1. Paul Allison says:

I’m really sorry, but this is just way more content than I have time to address. Others are welcome to comment and suggest answers.

3. Stef van Buuren says:

Paul, there is a C code routine for finding matches in the mice package that gave a speed up of 5-6 times compared to the older R version. It’s fairly dumb, and I am sure it could be made much faster than this. It can also be made parallel by someone with proper skills. Hope this helps, Stef.

1. Paul Allison says:

Good to know. Thanks for sharing.

4. Daniel Klein says:

Stata has already changed the default in the latest release (14), and forces users to specify the number of closest values (neighbors) to be used.

Paul, thanks a lot for your very interesting and inspiring blog entries. Much appreciated!

Best
Daniel

1. Paul Allison says:

Thanks Daniel. I’ll check out version 14 which I’ve just ordered.

2. Douglas AMULI says:

Yes Daniel,
I confirm. It is the same in stata 15
Users are forced to specify the value of k.

Best,
Douglas

5. Christian Czubacki says:

Hi,
great posting about the pmm-procedure in SPSS. Is there a way to change the k to like 10, as suggest?

best regards,
chris

1. Paul Allison says:

Good question but I don’t know. Any SPSSers out there who can check?

|---|

Task requirements:
1: In the comment thread, how much of a speedup did the C code routine in the mice package give over the older R version?
2: Reproduce the part of the comment thread between "4. Daniel Klein" and "entries. Much appreciated!", inclusive.
3: Carry the comment thread on from the point where it stops.

Text and element pointing items
|---|

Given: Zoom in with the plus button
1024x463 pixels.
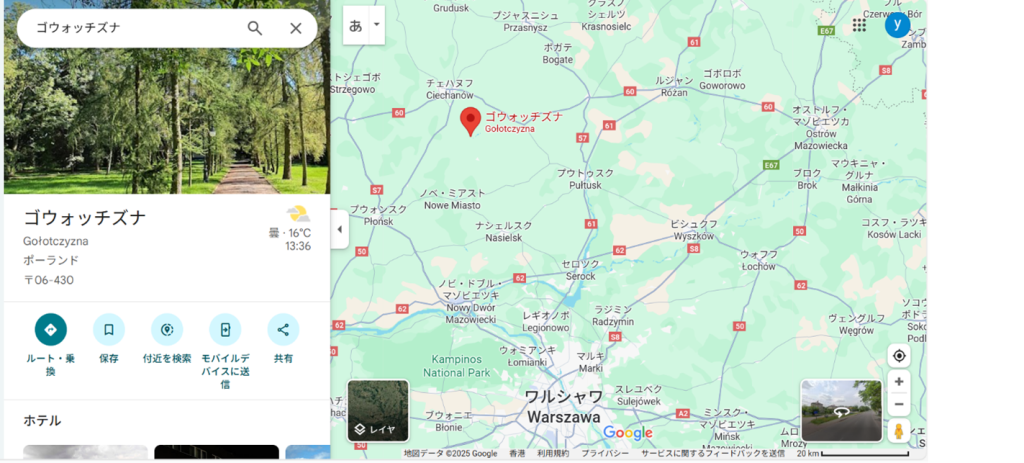Looking at the screenshot, I should (x=899, y=382).
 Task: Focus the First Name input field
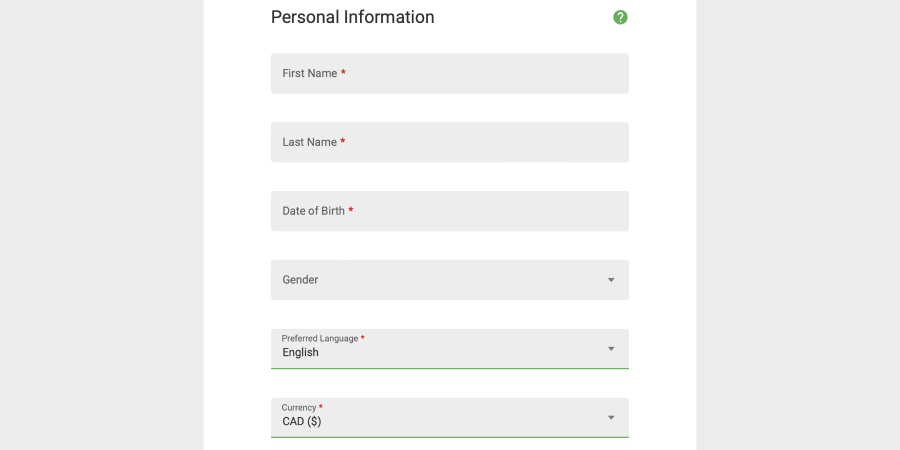[449, 73]
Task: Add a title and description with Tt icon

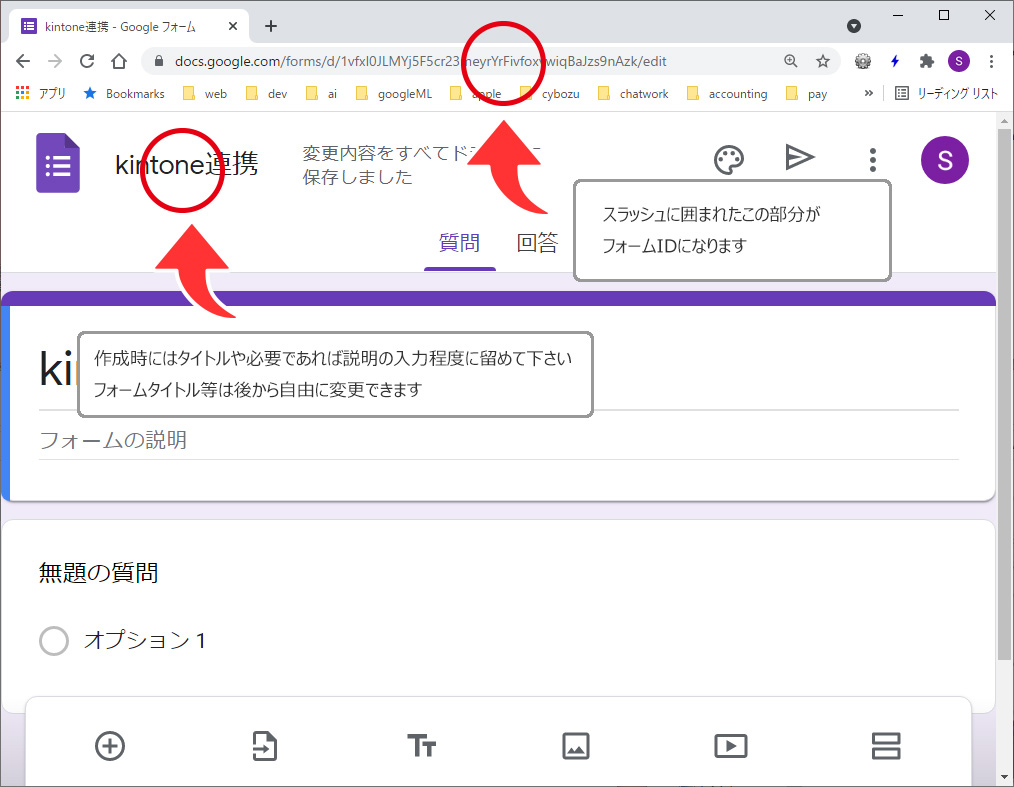Action: coord(421,746)
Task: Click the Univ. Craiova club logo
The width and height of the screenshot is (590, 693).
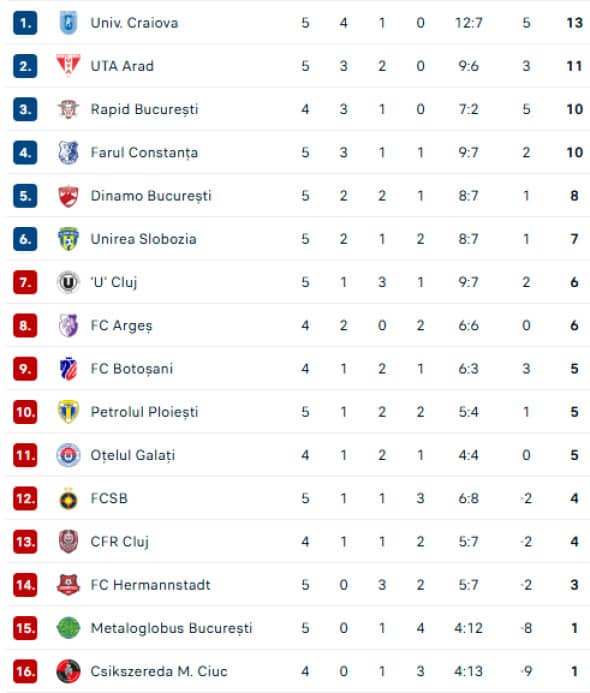Action: pyautogui.click(x=69, y=23)
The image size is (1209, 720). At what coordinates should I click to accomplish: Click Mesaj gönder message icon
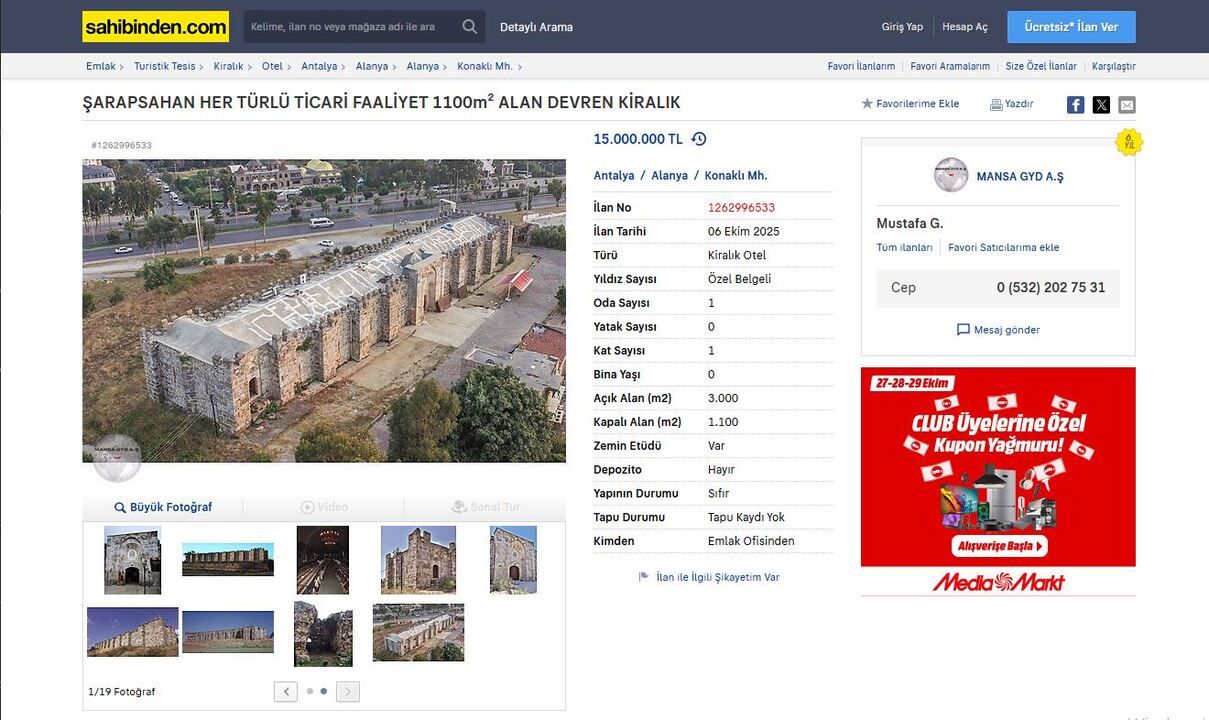tap(963, 330)
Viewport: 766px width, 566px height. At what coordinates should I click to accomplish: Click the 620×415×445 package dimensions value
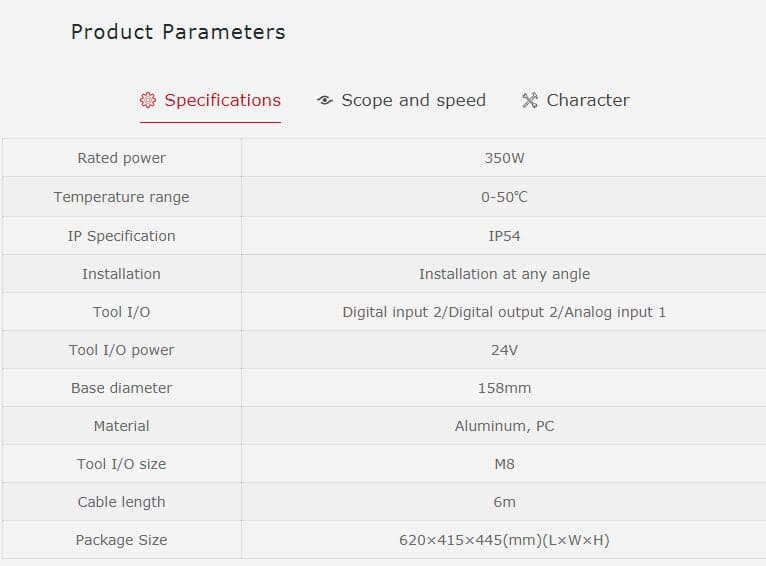(504, 540)
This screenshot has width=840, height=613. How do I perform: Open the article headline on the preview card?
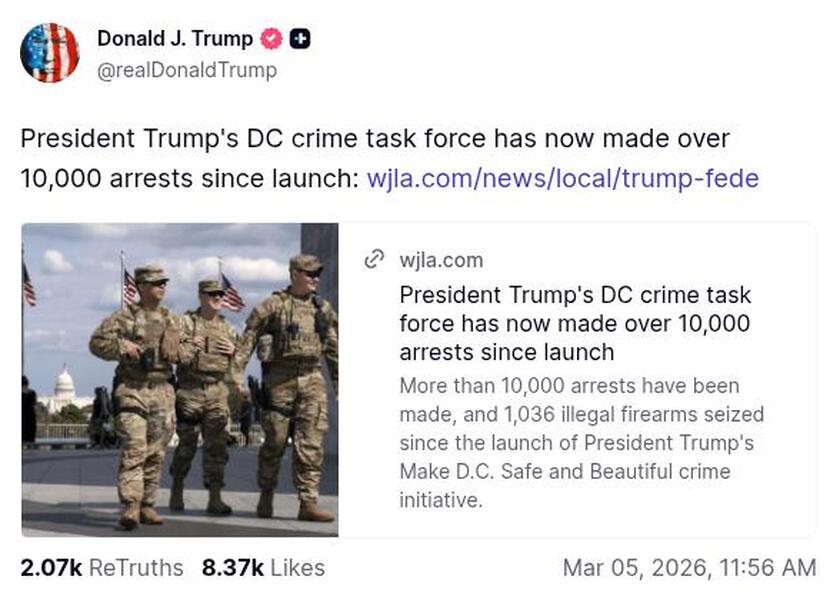(x=575, y=323)
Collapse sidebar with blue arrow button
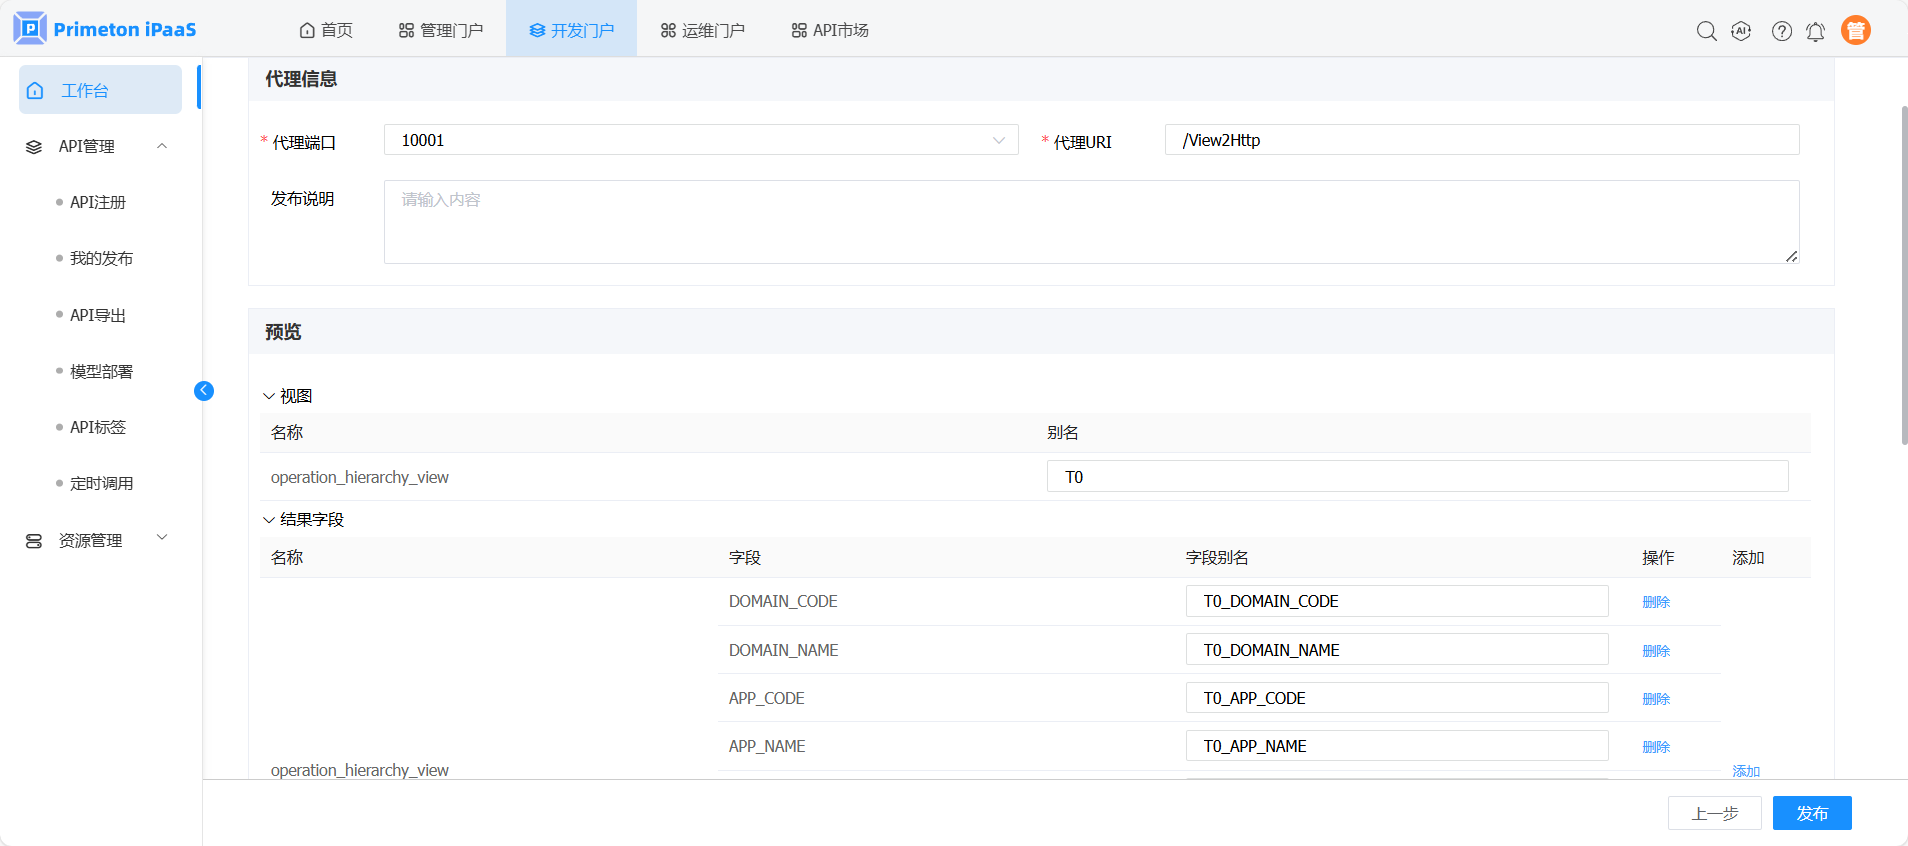 [x=204, y=391]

|---|

Answers:
1: A speedup of 5-6 times.

2:
4. Daniel Klein says:

Stata has already changed the default in the latest release (14), and forces users to specify the number of closest values (neighbors) to be used.

Paul, thanks a lot for your very interesting and inspiring blog entries. Much appreciated!

3:
1. A. Janse says:

Thanks Christian for this question. With the PMM procedure, it seems not possible to set k. You can change the “Model type for scale variables:” under the tab “Method” in the ‘Impute missing data value screen’ to ‘Linear Regression’

In the following tab ‘Constraints’ one can choose to fill in ‘maximum case draws’ and the ‘maximum parameter draws’. But I’m statistically not well educated to evaluate if one of this is similar to k???

6. Michael McIsaac says:

Thank you for the interesting post. I wonder how your point about the need for a random variation at step 5 relates to your discussion of discrete data and to Stef van Buuren’s comment that the method works well for categorical data; surely in some settings the k nearest observed neighbours will always be identical (for, say, k1. Could you comment on the use of PMM in such a setting?

1. Paul Allison says:

Good point, but one I haven’t thought about.

7. David Disabato says:

Hi Paul and others,

I am having an interesting situation where the fraction of missing information from pooled analyses (e.g., OLS regression) increases the more auxiliary variables I add to my pmm imputation models. I was taught to include all available auxiliary variables in a dataset, so I have 30 auxiliary variables in my pmm imputation models. However, when I decrease the number of auxiliary variables to 20 or even 10, my fraction of missing information significantly decreases (from .80 to .60 and .50, respectively; I have about 50% missing data for analysis variables). Has anybody else experienced this? I have noticed it with traditional parametric imputation models as well, but it seems to be more common and extreme with pmm (in my experience).

Thanks,
David

1. Paul Allison says:

This can happen. Auxiliary variables often introduce more noise than help. Concentrate on auxiliaries that have high correlations with the variables that have missing data.

8. Laurent De Vriendt says:

Thank you very much for your post. I understand ppm a lot better.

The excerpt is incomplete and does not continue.